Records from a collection
──────

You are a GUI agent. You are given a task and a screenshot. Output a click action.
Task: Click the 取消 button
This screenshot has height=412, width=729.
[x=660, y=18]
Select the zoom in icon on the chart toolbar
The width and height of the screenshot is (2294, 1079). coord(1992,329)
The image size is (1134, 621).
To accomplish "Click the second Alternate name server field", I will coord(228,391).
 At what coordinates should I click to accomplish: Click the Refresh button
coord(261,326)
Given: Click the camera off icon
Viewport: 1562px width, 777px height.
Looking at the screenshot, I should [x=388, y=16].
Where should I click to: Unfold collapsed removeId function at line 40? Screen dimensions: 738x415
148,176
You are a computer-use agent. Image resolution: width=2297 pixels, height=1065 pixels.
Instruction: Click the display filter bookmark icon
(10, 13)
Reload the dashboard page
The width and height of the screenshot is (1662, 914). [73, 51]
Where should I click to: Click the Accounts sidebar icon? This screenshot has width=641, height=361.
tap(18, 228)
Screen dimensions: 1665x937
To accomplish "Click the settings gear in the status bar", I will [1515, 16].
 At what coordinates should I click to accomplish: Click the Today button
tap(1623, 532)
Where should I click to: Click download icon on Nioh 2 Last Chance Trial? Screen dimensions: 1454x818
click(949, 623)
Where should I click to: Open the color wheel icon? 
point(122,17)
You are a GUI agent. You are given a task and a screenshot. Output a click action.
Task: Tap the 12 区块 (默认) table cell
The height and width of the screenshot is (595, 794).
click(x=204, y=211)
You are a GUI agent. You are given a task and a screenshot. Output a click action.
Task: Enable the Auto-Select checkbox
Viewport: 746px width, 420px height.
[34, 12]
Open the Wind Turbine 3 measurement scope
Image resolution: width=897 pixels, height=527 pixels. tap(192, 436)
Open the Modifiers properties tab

──────

▶ Task to complete:
Quote all of the entries exactly as they appear.

▶ Solution for this exercise:
You are a GUI agent. You are given a task and a screenshot. Output a click action.
Task: Click the 取消 button
This screenshot has height=412, width=729.
[x=660, y=18]
Select the zoom in icon on the chart toolbar
The width and height of the screenshot is (2294, 1079). coord(1992,329)
The image size is (1134, 621).
To accomplish "Click the second Alternate name server field", I will coord(228,391).
 At what coordinates should I click to accomplish: Click the Refresh button
coord(261,326)
Given: Click the camera off icon
Viewport: 1562px width, 777px height.
Looking at the screenshot, I should [x=388, y=16].
Where should I click to: Unfold collapsed removeId function at line 40? Screen dimensions: 738x415
148,176
You are a computer-use agent. Image resolution: width=2297 pixels, height=1065 pixels.
Instruction: Click the display filter bookmark icon
(10, 13)
Reload the dashboard page
The width and height of the screenshot is (1662, 914). [73, 51]
Where should I click to: Click the Accounts sidebar icon? This screenshot has width=641, height=361.
tap(18, 228)
Screen dimensions: 1665x937
To accomplish "Click the settings gear in the status bar", I will [1515, 16].
 At what coordinates should I click to accomplish: Click the Today button
tap(1623, 532)
Where should I click to: Click download icon on Nioh 2 Last Chance Trial? Screen dimensions: 1454x818
click(949, 623)
Where should I click to: Open the color wheel icon? 
point(122,17)
You are a GUI agent. You are given a task and a screenshot. Output a click action.
Task: Tap the 12 区块 (默认) table cell
The height and width of the screenshot is (595, 794).
click(x=204, y=211)
You are a GUI agent. You are given a task and a screenshot. Output a click action.
Task: Enable the Auto-Select checkbox
Viewport: 746px width, 420px height.
[34, 12]
Open the Wind Turbine 3 measurement scope
Image resolution: width=897 pixels, height=527 pixels. tap(192, 436)
Open the Modifiers properties tab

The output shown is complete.